Introducing Eleven Multilingual v1: Our New Speech Synthesis Model
Our current deep learning approach leverages more data, more computational power, and novel techniques to deliver our most advanced speech synthesis model
Today, we’re thrilled to launch Eleven Multilingual v1 - our advanced speech synthesis model supporting seven new languages: French, German, Hindi, Italian, Polish, Portuguese, and Spanish. Building on top of the research that powered Eleven Monolingual v1, our current deep learning approach leverages more data, more computational power, and novel techniques inside an increasingly sophisticated model, capable of understanding textual nuances and delivering an emotionally rich performance. This advancement expands the creative horizons for creators, game developers, and publishers, and it paves the way for using generative media to create more localized, accessible, and imaginative content.
The new model is available across all subscription plans and you can try it out now on our Beta platform.
To use it, simply select it from the newly-added drop-down menu within the Speech Synthesis panel.
Similarly to its predecessor, the new model is based entirely on our in-house research. It retains all the strengths that made Eleven Monolingual v1 an excellent storytelling tool, such as the ability to adjust delivery based on context and to convey intent and emotions hyper-realistically. These features have now been expanded to newly supported languages through multilingual data training.
A noteworthy feature of the model is its capacity to identify multilingual text and articulate it appropriately. You can now generate speech in multiple languages using a single prompt while maintaining each speaker's unique voice characteristics. For the best results, we recommend providing a single language prompt. Although the model can already perform reasonably well with multiple languages at once, further enhancements are needed.
The new model is compatible with other VoiceLab features i.e. Instant Voice Cloning and Voice Design. All created voices are expected to maintain most of their original speech characteristics across all languages, including their original accent.
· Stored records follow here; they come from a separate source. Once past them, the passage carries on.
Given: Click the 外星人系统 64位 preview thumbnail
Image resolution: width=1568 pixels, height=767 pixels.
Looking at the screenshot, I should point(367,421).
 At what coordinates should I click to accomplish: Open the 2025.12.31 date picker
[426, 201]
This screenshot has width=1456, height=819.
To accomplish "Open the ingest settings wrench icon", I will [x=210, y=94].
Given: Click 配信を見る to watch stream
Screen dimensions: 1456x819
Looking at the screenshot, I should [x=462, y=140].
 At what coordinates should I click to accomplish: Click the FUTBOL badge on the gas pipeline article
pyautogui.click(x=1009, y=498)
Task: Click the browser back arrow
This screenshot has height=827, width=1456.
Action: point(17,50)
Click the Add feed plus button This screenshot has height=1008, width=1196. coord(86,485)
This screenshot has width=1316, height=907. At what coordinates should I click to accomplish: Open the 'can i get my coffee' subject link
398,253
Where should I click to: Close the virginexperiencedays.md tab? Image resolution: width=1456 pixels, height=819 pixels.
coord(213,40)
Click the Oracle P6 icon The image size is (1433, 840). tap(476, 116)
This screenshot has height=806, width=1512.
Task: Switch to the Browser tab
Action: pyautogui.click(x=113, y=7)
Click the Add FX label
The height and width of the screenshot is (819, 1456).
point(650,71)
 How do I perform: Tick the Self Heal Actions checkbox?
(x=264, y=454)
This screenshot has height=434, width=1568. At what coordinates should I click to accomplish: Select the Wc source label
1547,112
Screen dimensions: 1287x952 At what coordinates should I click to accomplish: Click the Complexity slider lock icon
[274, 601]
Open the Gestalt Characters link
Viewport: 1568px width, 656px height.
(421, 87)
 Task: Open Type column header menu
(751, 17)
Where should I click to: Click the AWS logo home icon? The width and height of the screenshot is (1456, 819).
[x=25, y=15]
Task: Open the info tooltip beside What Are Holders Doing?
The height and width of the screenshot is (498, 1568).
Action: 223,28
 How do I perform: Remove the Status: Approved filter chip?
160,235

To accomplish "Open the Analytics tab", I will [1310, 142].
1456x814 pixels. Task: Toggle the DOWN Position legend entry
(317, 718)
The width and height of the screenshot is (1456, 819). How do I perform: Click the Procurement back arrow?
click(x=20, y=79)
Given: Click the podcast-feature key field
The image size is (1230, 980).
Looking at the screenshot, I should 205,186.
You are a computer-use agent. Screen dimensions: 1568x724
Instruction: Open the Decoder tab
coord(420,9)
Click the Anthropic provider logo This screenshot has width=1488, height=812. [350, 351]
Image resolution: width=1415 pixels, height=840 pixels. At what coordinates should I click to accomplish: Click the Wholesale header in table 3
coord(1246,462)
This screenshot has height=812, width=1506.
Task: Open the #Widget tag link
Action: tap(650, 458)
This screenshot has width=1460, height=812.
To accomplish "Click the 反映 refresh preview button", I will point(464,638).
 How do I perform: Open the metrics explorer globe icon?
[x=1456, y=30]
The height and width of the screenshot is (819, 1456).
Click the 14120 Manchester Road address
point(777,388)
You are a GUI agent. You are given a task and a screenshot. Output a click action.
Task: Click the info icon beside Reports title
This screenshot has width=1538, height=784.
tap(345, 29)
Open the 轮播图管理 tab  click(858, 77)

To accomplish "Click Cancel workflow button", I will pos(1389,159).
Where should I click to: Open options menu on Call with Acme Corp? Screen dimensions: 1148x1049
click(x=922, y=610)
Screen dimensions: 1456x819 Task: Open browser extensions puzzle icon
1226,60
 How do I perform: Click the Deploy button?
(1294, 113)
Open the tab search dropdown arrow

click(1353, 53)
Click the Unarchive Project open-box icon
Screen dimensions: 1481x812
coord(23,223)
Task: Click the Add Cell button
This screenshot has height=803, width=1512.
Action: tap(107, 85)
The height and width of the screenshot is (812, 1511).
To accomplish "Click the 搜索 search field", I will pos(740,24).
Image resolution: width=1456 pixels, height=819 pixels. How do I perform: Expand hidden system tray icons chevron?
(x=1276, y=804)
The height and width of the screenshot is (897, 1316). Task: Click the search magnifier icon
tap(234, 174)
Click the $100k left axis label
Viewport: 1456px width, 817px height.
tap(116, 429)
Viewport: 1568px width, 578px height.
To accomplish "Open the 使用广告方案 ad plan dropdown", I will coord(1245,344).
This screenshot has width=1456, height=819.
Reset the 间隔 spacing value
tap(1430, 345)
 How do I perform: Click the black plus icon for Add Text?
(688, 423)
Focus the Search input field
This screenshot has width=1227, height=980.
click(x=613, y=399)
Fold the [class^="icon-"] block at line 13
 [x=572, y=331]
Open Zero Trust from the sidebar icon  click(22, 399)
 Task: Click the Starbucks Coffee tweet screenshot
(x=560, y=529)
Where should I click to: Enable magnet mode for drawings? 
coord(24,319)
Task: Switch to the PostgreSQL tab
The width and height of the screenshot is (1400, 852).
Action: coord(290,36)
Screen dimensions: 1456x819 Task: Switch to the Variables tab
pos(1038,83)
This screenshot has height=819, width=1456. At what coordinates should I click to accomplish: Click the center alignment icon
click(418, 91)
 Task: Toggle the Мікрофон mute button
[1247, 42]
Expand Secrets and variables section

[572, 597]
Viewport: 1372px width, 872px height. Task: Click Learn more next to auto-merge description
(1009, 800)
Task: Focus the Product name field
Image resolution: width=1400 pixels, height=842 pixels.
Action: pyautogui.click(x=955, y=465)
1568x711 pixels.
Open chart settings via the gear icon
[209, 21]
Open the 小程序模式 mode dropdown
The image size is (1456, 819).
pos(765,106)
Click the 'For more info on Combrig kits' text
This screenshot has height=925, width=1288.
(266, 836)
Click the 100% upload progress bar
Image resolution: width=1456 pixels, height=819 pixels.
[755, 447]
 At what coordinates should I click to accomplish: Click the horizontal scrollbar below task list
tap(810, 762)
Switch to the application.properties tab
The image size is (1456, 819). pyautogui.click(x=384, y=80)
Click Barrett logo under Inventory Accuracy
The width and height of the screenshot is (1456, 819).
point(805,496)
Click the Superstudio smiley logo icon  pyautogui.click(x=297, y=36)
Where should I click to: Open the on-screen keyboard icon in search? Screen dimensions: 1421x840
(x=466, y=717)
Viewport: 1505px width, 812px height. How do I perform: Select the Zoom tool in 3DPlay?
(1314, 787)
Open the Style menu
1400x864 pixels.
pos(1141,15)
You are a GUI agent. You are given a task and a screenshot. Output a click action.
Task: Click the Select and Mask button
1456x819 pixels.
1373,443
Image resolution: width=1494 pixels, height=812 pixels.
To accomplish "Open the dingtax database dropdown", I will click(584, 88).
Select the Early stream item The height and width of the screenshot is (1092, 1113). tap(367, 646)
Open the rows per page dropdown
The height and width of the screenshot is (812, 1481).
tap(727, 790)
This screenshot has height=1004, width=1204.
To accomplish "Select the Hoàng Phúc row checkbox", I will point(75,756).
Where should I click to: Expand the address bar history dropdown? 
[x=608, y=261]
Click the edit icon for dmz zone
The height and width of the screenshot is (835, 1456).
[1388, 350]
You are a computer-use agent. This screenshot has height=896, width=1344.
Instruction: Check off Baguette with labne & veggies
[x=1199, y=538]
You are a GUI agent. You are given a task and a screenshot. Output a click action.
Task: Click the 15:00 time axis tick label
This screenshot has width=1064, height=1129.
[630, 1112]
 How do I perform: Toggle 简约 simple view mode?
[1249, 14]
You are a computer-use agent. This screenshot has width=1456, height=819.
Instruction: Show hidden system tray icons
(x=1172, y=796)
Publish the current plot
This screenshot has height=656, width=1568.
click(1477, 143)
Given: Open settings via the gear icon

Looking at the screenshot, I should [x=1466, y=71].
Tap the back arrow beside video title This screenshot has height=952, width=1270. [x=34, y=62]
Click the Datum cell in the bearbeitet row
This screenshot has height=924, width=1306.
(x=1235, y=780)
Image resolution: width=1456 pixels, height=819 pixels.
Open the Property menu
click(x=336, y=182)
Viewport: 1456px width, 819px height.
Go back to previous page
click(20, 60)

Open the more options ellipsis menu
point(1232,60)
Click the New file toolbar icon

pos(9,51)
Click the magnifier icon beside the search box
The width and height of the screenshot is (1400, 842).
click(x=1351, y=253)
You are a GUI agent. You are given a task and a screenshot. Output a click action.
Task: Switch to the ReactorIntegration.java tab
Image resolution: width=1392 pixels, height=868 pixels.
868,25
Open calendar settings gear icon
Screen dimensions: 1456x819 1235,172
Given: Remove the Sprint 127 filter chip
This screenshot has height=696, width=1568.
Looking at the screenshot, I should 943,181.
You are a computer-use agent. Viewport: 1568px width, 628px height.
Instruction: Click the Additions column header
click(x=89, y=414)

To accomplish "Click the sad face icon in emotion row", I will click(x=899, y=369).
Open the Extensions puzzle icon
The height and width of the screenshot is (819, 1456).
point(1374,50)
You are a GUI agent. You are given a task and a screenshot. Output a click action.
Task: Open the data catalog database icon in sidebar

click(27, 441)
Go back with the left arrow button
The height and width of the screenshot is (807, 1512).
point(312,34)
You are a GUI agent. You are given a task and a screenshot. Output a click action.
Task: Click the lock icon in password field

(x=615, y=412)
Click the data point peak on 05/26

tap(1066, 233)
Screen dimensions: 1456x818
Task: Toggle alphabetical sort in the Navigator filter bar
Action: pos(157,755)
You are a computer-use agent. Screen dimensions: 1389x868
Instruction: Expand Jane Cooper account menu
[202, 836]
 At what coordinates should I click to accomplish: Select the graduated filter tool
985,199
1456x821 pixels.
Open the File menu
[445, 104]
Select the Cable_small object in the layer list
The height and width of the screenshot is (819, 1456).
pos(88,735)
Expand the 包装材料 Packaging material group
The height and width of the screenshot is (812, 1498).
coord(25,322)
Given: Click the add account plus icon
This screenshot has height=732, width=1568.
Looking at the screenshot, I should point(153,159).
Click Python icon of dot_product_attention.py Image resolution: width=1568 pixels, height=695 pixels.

This being said, the model has known limitations: numbers, acronyms, and foreign words sometimes default to English when prompted in a different language. For instance, the number "11", or the word “radio”, typed in a Spanish prompt may be pronounced as they would be in English. We recommend spelling out acronyms and numbers in the target language as we work on improvements.
Democratization of voice
ElevenLabs was started with the dream of making all content universally accessible in any language and in any voice. Our team members come from all across Europe, Asia and the US. As our team and the world become increasingly multilingual, we’re ever more united behind the vision of making human-quality AI voices available in every language.
The latest iteration of our Text-to-Speech (TTS) model is just the initial stepping stone on our path to making this vision a reality. With the advent of human-quality AI voices, users and businesses can now craft and customize audio content according to their needs, priorities and preferences. This has already shown the potential to level the playing field for creators, small businesses, and independent artists. By harnessing the power of AI audio, users can now develop high-quality auditory experiences that rival those produced by larger organizations with more resources.
Those benefits now extend to multilingual, multicultural and educational applications by empowering users, companies, and institutions to produce authentic audio that resonates with a broader audience. By providing an extensive range of voices, accents, and languages, AI helps bridge cultural gaps and promotes global understanding. At Eleven, we believe this newfound accessibility ultimately fosters greater creativity, innovation, and diversity.
Content creators who seek to engage with diverse audiences now have the tools to bridge cultural gaps and foster inclusivity.
Game developers and publishers can create immersive, localized experiences for international audiences, transcending language barriers and connecting with players and listeners to maximize engagement and efficiency, at no loss to quality or accuracy.
Educational institutions now have the means to produce audio content for various users in their target languages, bolstering language comprehension and even pronunciation skills, as well as catering to different teaching styles and learning needs.
Accessibility institutes can now further empower people with visual impairments or learning difficulties by providing them with means to easily convert less accessible resources to a medium that suits their needs, both in content and form.
We can’t wait to see our current and future creators and developers push the limits of what’s possible!